------ Text block
Gabe Bell

Personal information
- Full name: Gabriel Teague Bell
- Born: 3 July 1995 (age 31) Trevallyn, Tasmania, Australia
- Height: 1.95 m (6 ft 5 in)
- Batting: Right-handed
- Bowling: Right-arm medium
- Role: Bowler

Domestic team information
- 2016/17–present: Tasmania (squad no. 5)
- 2026: Gloucestershire (squad no. 5)

Career statistics
| Competition | First-class | List A |
| Matches | 61 | 4 |
| Runs scored | 425 | 29 |
| Batting average | 7.20 | 29.00 |
| 100s/50s | 0/0 | 0/0 |
| Top score | 27 | 17 |
| Balls bowled | 12,126 | 192 |
| Wickets | 229 | 8 |
| Bowling average | 25.49 | 16.62 |
| 5 wickets in innings | 3 | 0 |
| 10 wickets in match | 1 | 0 |
| Best bowling | 6/39 | 3/29 |
| Catches/stumpings | 20/– | 0/– |
- Source: ESPNcricinfo, 24 May 2026

= Gabe Bell =

Australian cricketer (born 1995)
------------
------ Records provided
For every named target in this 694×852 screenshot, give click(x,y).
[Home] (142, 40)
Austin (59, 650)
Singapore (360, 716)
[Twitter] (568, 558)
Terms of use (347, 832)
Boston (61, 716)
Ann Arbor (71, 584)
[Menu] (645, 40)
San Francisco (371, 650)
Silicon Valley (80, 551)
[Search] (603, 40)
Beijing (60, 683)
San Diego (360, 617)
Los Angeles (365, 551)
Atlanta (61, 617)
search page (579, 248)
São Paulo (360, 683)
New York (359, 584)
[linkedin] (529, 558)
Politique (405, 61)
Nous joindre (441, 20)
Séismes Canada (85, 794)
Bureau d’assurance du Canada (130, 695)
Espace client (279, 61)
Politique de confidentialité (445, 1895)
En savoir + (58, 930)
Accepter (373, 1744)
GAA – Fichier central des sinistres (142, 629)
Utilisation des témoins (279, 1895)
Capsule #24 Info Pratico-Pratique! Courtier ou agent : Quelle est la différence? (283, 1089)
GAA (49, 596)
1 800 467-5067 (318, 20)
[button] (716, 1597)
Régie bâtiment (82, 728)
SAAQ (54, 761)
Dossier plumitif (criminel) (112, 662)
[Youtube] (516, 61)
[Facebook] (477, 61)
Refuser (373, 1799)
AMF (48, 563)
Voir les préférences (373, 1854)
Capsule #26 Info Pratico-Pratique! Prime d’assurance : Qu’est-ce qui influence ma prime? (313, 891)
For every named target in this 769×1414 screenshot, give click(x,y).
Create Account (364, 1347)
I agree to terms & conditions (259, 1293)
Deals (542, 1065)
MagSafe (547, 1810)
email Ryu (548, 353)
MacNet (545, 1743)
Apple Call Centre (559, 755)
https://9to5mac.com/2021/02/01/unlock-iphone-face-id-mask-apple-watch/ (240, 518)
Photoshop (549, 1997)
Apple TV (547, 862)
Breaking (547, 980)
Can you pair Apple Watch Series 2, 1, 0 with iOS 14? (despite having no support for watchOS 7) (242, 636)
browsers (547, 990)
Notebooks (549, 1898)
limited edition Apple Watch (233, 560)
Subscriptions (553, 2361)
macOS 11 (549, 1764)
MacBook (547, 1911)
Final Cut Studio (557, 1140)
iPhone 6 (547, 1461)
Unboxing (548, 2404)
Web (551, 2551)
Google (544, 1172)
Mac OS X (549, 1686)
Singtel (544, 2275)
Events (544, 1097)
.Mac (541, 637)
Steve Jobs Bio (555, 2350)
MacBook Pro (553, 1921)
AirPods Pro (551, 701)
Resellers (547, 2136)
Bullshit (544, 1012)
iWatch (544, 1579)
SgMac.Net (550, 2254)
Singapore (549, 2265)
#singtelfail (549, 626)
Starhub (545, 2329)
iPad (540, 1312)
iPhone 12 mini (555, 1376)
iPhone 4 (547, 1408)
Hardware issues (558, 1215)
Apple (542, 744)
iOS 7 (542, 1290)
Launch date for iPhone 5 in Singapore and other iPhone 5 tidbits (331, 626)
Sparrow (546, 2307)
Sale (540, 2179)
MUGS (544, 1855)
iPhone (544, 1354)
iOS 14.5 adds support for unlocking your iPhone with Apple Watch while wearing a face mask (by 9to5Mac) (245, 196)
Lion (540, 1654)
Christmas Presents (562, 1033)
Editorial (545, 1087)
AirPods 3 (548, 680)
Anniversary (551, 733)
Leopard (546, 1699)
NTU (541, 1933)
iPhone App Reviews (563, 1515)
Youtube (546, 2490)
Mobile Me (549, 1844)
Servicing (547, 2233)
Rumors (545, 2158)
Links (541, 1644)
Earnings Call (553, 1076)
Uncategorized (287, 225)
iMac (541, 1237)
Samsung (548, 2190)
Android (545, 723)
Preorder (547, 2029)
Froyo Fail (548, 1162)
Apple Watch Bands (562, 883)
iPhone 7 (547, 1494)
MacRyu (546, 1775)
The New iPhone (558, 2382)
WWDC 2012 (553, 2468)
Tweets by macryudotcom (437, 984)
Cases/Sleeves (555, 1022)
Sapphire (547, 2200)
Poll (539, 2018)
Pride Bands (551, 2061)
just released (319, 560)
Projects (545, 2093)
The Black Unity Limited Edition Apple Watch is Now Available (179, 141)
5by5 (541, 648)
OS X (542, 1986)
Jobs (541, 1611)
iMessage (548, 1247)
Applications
------------
Task list:
**A.** According to the Gabe Bell profile, which team has he played for since 2016/17?
**B.** Copy out the Gabe Bell profile word for word, everything from "Personal information" down to "Gloucestershire (squad no. 5)".

Solutions to the problems:
**A.** Tasmania

**B.**
Personal information
- Full name: Gabriel Teague Bell
- Born: 3 July 1995 (age 31) Trevallyn, Tasmania, Australia
- Height: 1.95 m (6 ft 5 in)
- Batting: Right-handed
- Bowling: Right-arm medium
- Role: Bowler

Domestic team information
- 2016/17–present: Tasmania (squad no. 5)
- 2026: Gloucestershire (squad no. 5)